(Stored data entries)
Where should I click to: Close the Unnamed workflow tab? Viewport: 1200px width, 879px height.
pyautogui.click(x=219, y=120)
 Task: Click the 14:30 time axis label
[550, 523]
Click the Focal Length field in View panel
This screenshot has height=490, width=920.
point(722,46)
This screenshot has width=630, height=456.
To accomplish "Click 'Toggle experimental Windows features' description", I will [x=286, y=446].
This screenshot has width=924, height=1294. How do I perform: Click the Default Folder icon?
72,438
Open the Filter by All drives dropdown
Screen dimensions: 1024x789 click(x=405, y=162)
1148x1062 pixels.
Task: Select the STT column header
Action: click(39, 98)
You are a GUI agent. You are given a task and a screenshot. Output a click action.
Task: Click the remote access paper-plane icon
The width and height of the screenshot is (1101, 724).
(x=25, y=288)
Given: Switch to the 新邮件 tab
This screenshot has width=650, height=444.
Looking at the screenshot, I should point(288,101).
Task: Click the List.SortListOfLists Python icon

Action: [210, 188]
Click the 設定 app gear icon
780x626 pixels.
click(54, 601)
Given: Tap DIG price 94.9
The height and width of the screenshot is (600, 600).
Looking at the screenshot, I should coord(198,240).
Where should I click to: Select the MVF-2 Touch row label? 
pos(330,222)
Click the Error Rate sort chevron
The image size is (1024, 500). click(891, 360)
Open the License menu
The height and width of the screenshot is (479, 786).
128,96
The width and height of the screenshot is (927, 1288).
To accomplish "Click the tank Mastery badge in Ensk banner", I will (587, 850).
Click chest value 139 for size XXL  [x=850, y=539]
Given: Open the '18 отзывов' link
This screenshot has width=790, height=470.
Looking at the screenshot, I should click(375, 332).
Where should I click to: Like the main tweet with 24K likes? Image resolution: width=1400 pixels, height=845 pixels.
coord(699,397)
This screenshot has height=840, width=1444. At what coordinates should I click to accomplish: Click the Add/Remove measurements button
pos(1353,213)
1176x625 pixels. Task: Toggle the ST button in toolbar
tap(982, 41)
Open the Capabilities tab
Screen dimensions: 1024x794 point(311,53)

_How to complete this task:_
Return each line from the data where the string "will" can be found.

_Your response:_
To accomplish "Click 'Toggle experimental Windows features' description", I will [x=286, y=446].
To accomplish "Click the tank Mastery badge in Ensk banner", I will (587, 850).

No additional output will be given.